The GNU assembler's AT&T syntax traces its origins to the Unix assembler 1, which itself took its input syntax mostly from the PDP-11 PAL-11 assembler (ca. 1970).
Can anyone explain to me why every constant in AT&T syntax has a '$' in front of it?
It allows to distinguish immediate constants from memory addresses. Intel syntax does it the other way around, with memory references as [foo].
Incidentally, MASM (the Microsoft Assembler) doesn't need a distinction at the syntax level, since it can tell whether the operand is a symbolic constant, or a label. Other assemblers for x86 actively avoid such guesses, since they can be confusing to readers, e.g: TASM in IDEAL mode (it warns on memory references not in brackets), nasm, fasm.
PAL-11 used # for the Immediate addressing mode, where the operand followed the instruction. A constant without # meant Relative addressing mode, where a relative address followed the instruction.

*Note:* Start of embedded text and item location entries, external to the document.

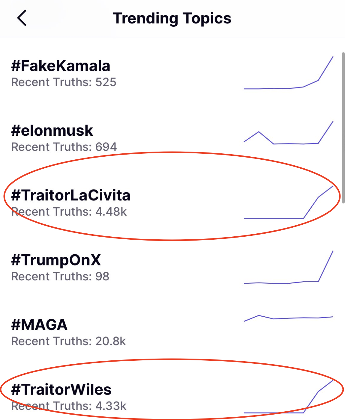Open the #TraitorWiles hashtag
The height and width of the screenshot is (420, 345).
[61, 389]
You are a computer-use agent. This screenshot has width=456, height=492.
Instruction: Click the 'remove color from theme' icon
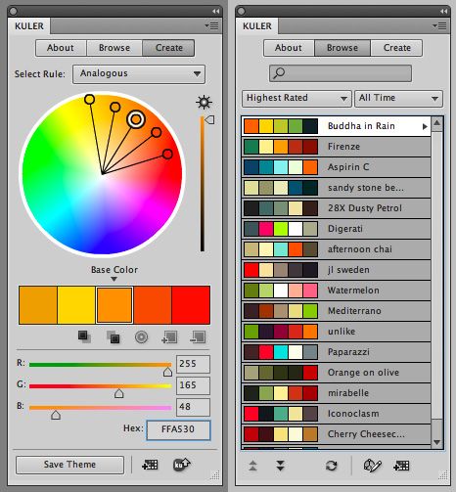(x=198, y=337)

Unix as used the same syntax for addressing modes as DEC assemblers, with * instead of @, and $ instead of #, since @ and # were apparently inconvenient to type 2.

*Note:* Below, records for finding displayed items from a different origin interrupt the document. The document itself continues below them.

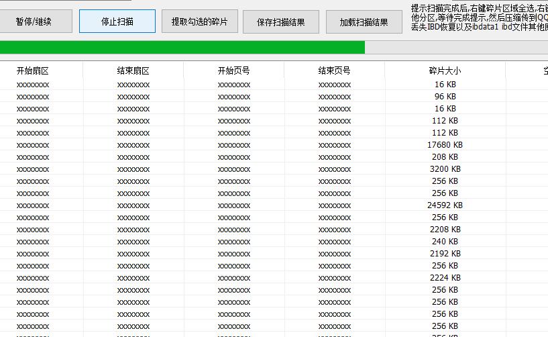Screen dimensions: 548x337
Task: Click the 开始页号 column header
Action: [x=234, y=70]
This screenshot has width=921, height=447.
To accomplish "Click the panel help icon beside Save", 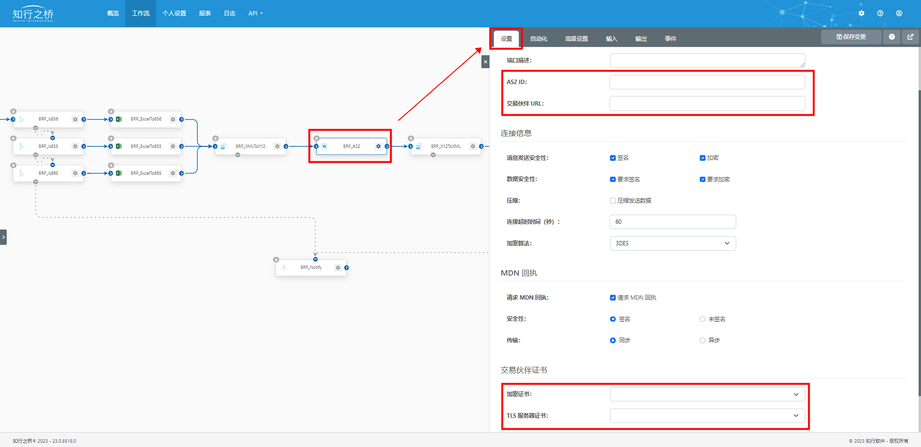I will pyautogui.click(x=892, y=37).
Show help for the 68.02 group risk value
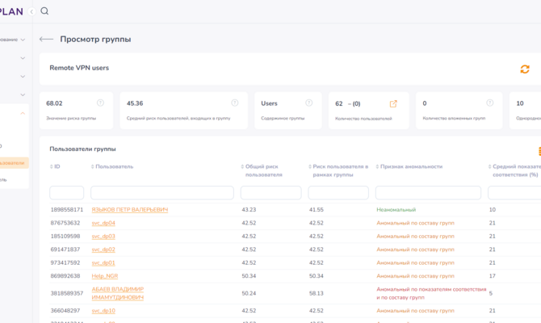The width and height of the screenshot is (541, 323). (x=100, y=103)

Why do all registers have a '%'?
In PAL-11, registers were defined as R0=%0, R1=%1, ... with R6 also referred to as SP, and R7 also referred to as PC. The DEC MACRO-11 macro-assembler allowed referring to registers as %x, where x could be an arbitrary expression, e.g. %3+1 referred to %4.
Is this just another attempt to get me to do a lot of lame typing?
Nope.
Also, am I the only one that finds: 16(%esp) really counterintuitive compared to [esp+16]?
This comes from the PDP-11 Index addressing mode, where a memory address is formed by summing the contents of a register and an index word following the instruction.
I know it compiles to the same thing but why would anyone want to type a lot of '$' and '%'s without a need to? - Why did GNU choose this syntax as the default?
It came from the PDP-11.
Another thing, why is every instruction in at&t syntax preceded by an: l? - I do know its for the operand sizes, however why not just let the assembler figure that out? (would I ever want to do a movl on operands that are not that size?)
gas can usually figure it out. Other assemblers also need help in particular cases.
The PDP-11 would use b for byte instructions, e.g: CLR vs CLRB. Other suffixes appeared in VAX-11: l for long, w for word, f for float, d for double, q for quad-word, ...
Last thing: why are the mov arguments inverted?
Arguably, since the PDP-11 predates Intel microprocessors, it is the other way around.